Diazonium Electrografting vs. Physical Adsorption of Azure A at Carbon Nanotubes for Mediated Glucose Oxidation with FAD‐GDH

Abstract The electrochemical reduction of aryldiazonium salts is a versatile and direct route to obtain robust covalently modified electrodes. We report here a comparative study of Azure A modified carbon nanotube electrodes prepared by diazonium electrografting and by physical adsorption for bioelectrocatalytic glucose oxidation with fungal FAD‐glucose dehydrogenase from Aspergillus sp . The electrografted and adsorbed electrodes exhibited different reversible electroactivity consistent with polymer‐type and monomer‐type phenothiazine surface assemblies, respectively.

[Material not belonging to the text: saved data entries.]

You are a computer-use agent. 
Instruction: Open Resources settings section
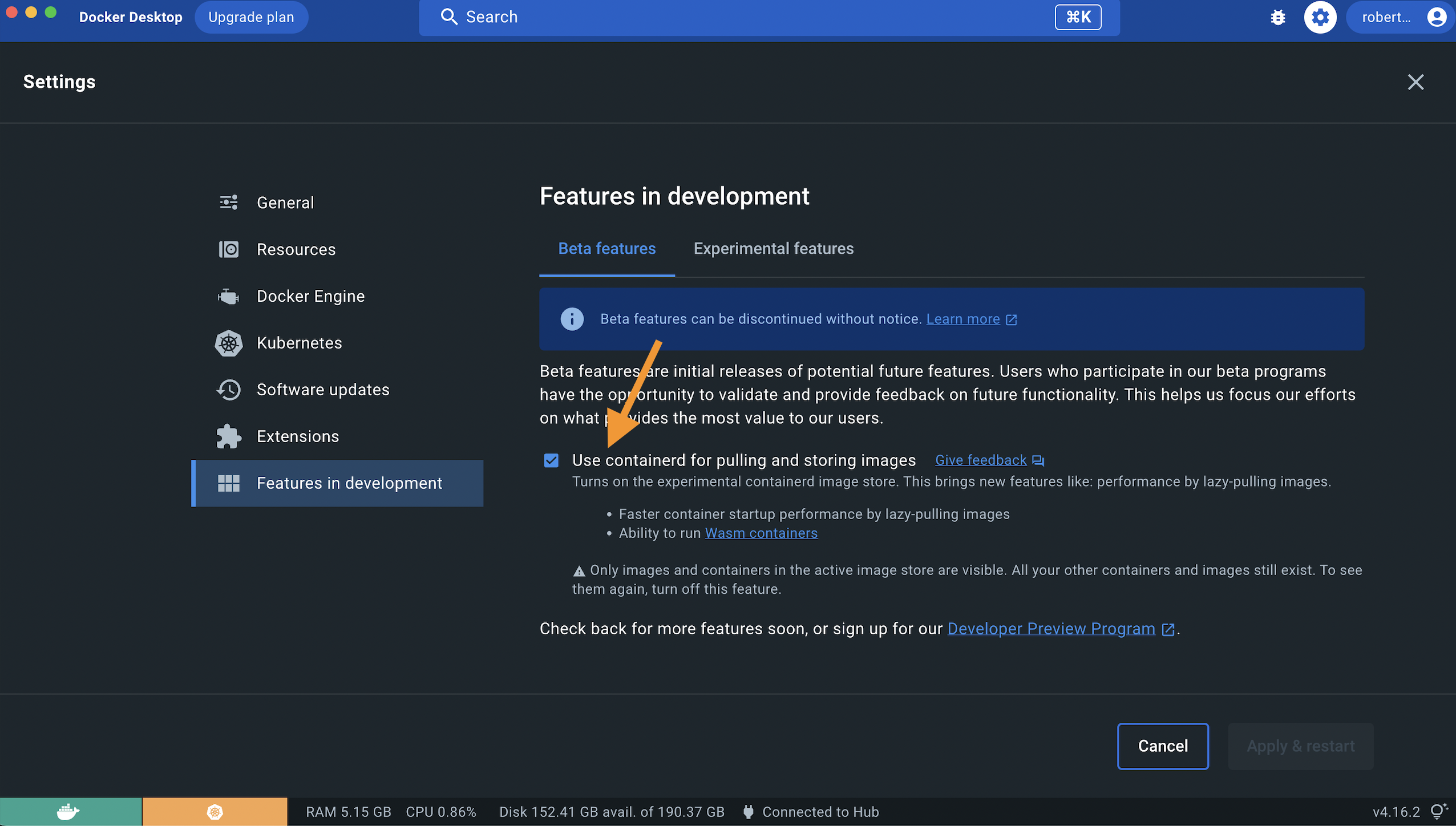pos(296,250)
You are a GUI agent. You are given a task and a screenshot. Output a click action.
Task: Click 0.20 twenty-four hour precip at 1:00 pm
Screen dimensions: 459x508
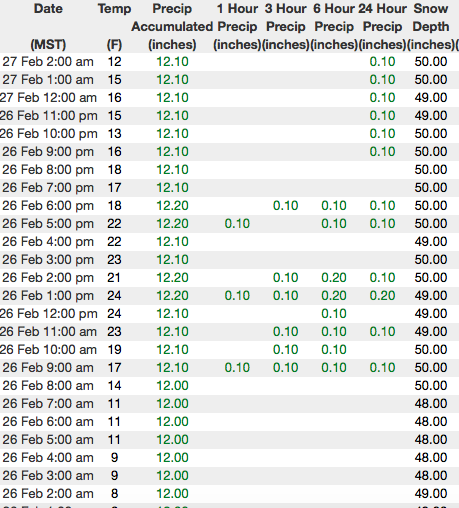point(382,296)
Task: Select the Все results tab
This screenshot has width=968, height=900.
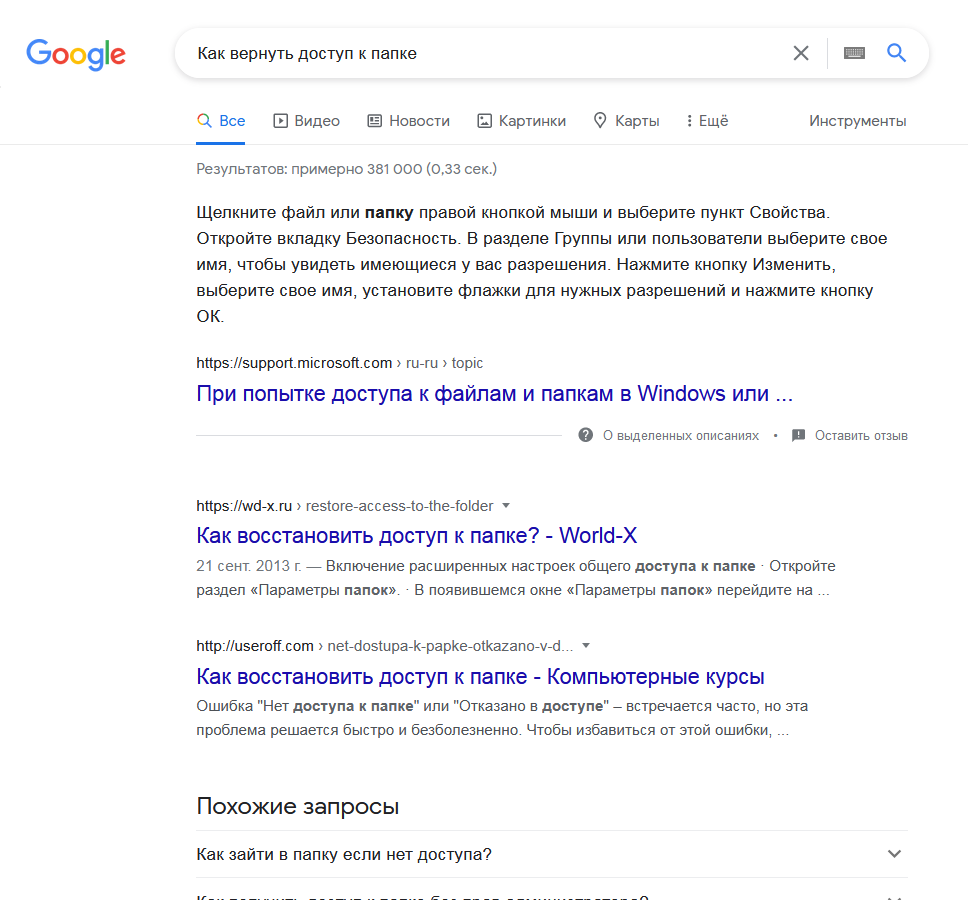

The electrografted Azure A electrodes exhibited superior mediated bioelectrocatalysis compared to the adsorbed Azure A electrodes. A more than 10‐fold higher catalytic current up to 2 mA cm −2 at 0.2 V vs . Ag/AgCl together with a similarly low onset potential of −0.05 V vs . Ag/AgCl was observed at the electrografted electrodes. Faster estimated electron transfer kinetics and a +200 mV potential shift for the polymer‐type redox couple vs . the adsorbed monomer‐type couple underlines the favourable driving force for mediated electron transfer with the buried FAD active site for the diazonium‐derived bioelectrode.